Top of DATASET RECORDS
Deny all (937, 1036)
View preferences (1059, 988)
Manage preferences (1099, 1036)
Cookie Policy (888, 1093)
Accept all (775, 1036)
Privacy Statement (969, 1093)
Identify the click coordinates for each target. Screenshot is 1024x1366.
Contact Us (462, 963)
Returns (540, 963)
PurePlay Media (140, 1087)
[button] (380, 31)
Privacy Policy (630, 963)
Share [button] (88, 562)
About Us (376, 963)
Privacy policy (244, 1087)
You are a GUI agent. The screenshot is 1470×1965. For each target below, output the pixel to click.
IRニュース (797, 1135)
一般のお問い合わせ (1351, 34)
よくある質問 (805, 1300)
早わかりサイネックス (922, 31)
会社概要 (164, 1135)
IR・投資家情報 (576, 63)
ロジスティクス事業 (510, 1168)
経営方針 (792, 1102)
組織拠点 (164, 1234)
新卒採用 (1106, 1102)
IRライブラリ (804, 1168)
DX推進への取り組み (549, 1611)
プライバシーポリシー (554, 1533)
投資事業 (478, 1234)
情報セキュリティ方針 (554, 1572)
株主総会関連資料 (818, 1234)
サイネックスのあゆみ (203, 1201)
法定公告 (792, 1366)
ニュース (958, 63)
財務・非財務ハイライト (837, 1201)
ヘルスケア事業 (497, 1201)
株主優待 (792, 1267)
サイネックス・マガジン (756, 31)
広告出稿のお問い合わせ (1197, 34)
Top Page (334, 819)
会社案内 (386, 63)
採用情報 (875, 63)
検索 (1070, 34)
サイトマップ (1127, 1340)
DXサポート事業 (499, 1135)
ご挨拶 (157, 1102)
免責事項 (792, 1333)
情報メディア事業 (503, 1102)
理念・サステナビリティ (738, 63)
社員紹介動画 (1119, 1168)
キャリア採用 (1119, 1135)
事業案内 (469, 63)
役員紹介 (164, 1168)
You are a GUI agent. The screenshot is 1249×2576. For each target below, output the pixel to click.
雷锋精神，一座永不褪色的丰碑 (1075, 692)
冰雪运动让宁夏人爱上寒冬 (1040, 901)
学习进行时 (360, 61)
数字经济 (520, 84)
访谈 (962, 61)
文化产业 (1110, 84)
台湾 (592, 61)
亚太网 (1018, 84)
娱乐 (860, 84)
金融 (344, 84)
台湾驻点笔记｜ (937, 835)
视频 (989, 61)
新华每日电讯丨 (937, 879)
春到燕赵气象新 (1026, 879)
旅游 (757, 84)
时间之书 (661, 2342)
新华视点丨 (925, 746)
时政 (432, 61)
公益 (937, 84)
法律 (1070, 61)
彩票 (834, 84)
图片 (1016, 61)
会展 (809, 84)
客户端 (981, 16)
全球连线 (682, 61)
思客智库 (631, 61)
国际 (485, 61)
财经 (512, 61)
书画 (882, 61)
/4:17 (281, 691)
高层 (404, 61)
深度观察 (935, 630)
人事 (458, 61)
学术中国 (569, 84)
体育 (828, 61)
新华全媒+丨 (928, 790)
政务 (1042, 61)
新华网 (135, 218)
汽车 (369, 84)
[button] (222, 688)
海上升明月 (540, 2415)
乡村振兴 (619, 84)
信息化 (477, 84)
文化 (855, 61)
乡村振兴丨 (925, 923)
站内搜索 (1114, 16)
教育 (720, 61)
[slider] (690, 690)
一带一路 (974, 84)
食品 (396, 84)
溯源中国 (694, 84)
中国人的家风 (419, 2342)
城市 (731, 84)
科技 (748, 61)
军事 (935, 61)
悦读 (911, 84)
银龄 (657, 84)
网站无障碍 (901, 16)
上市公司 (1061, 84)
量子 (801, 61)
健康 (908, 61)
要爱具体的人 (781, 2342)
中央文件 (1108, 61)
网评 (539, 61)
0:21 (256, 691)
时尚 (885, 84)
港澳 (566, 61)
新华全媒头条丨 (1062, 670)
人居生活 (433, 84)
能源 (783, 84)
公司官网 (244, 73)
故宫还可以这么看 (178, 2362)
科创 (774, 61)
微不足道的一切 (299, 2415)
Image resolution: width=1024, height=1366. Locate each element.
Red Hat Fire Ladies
Bottom of DATASET RECORDS
§ WORK TO COMPLETE: For this exercise, please output exactly the lines above starting at the line with "Privacy Statement (969, 1093)" and ending at the line with "一般のお問い合わせ (1351, 34)", ends included.

§ FINAL ANSWER:
Privacy Statement (969, 1093)
Identify the click coordinates for each target. Screenshot is 1024x1366.
Contact Us (462, 963)
Returns (540, 963)
PurePlay Media (140, 1087)
[button] (380, 31)
Privacy Policy (630, 963)
Share [button] (88, 562)
About Us (376, 963)
Privacy policy (244, 1087)
You are a GUI agent. The screenshot is 1470×1965. For each target below, output the pixel to click.
IRニュース (797, 1135)
一般のお問い合わせ (1351, 34)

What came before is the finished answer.